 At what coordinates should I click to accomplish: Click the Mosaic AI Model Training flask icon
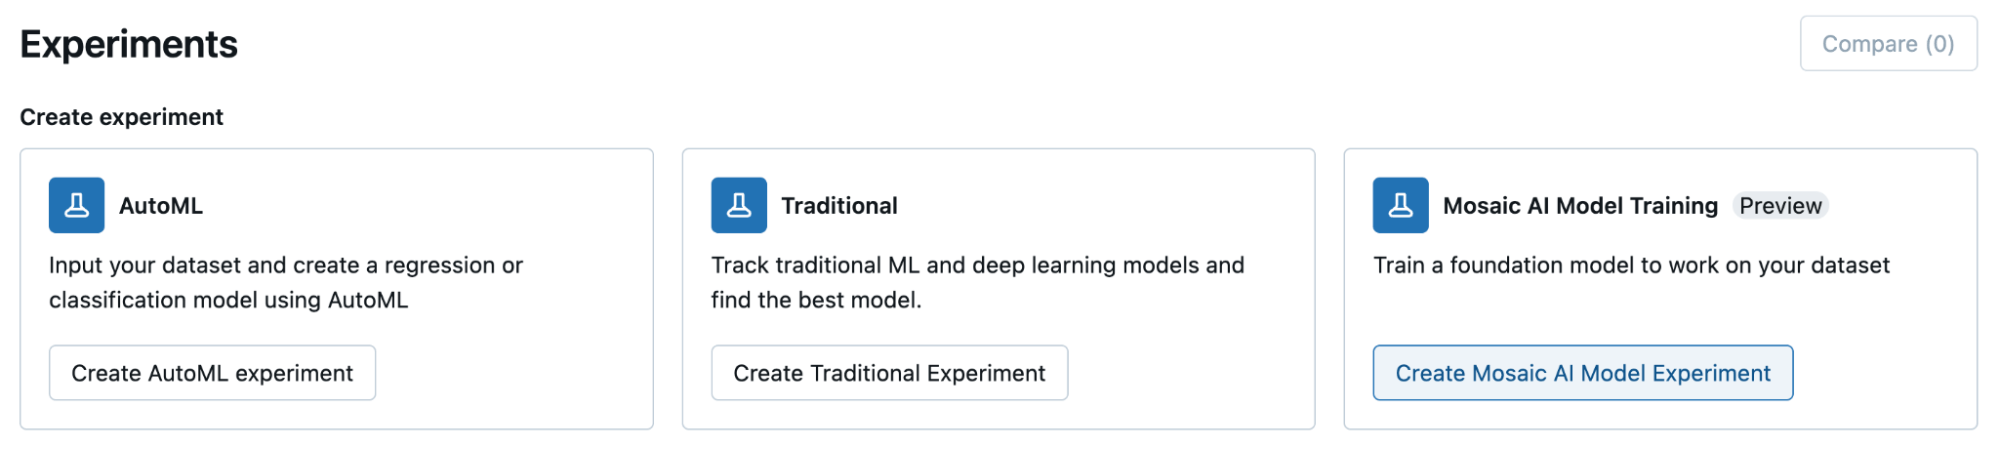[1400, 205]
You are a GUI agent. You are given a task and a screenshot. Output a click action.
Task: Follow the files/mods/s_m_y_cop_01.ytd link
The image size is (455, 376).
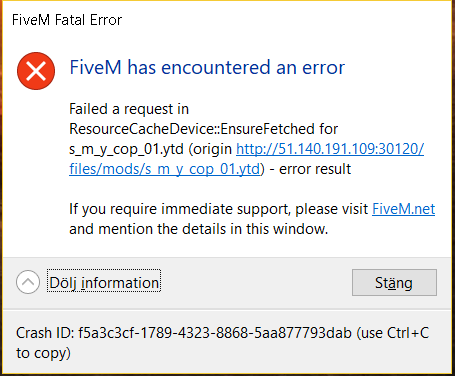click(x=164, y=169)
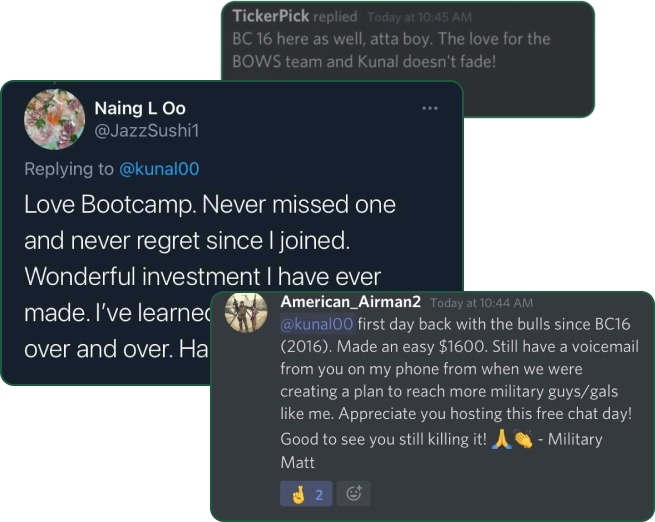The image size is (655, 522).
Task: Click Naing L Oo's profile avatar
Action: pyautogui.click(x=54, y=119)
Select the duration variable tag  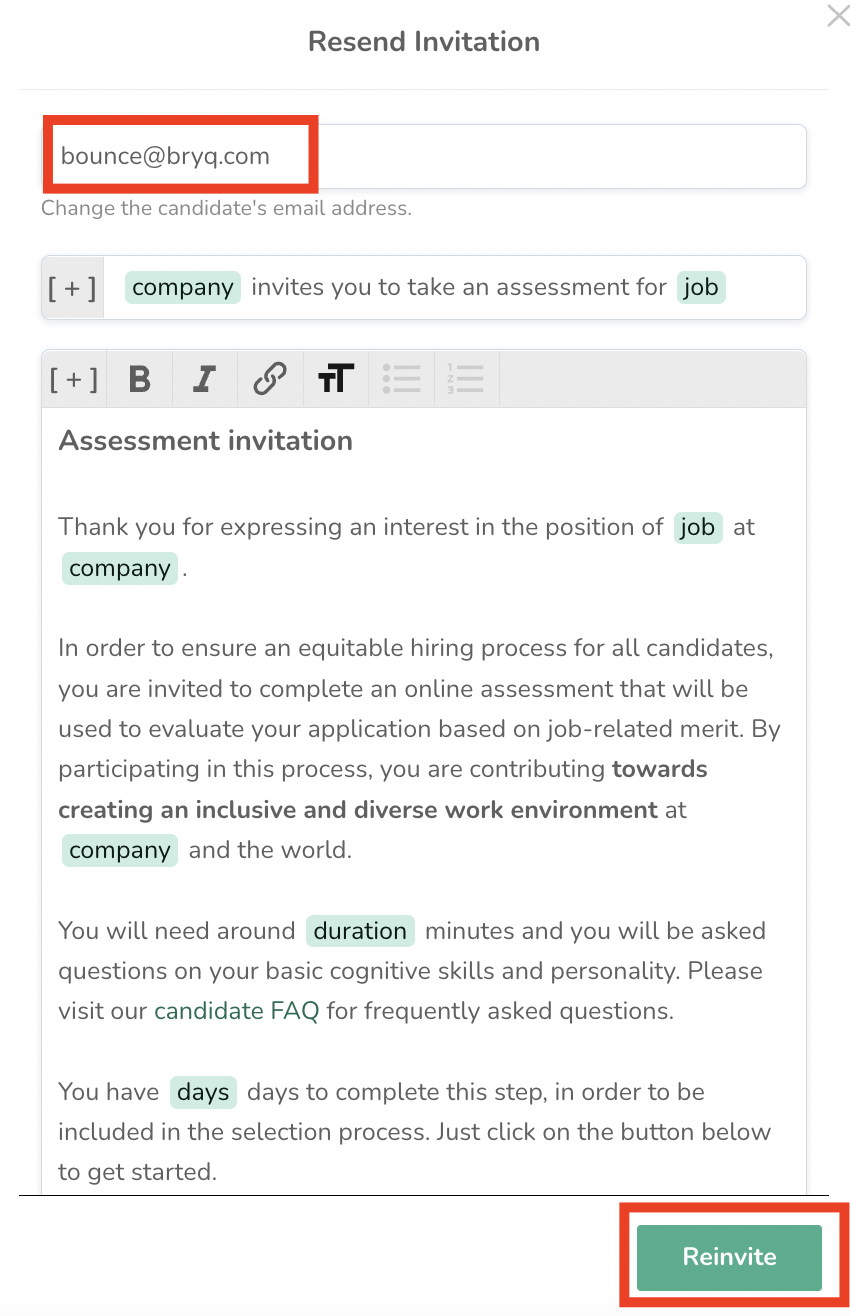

### How to complete this task
Only the pictures are to be left out; copy all the remaining material above exactly.

### Answer section
 At what coordinates should I click to accomplish: Click the Mosaic AI Model Training flask icon
[1400, 205]
You are a GUI agent. You are given a task and a screenshot. Output a click action.
Task: Follow the files/mods/s_m_y_cop_01.ytd link
The image size is (455, 376).
click(x=164, y=169)
The image size is (655, 522).
Task: Click Naing L Oo's profile avatar
Action: pyautogui.click(x=54, y=119)
Select the duration variable tag  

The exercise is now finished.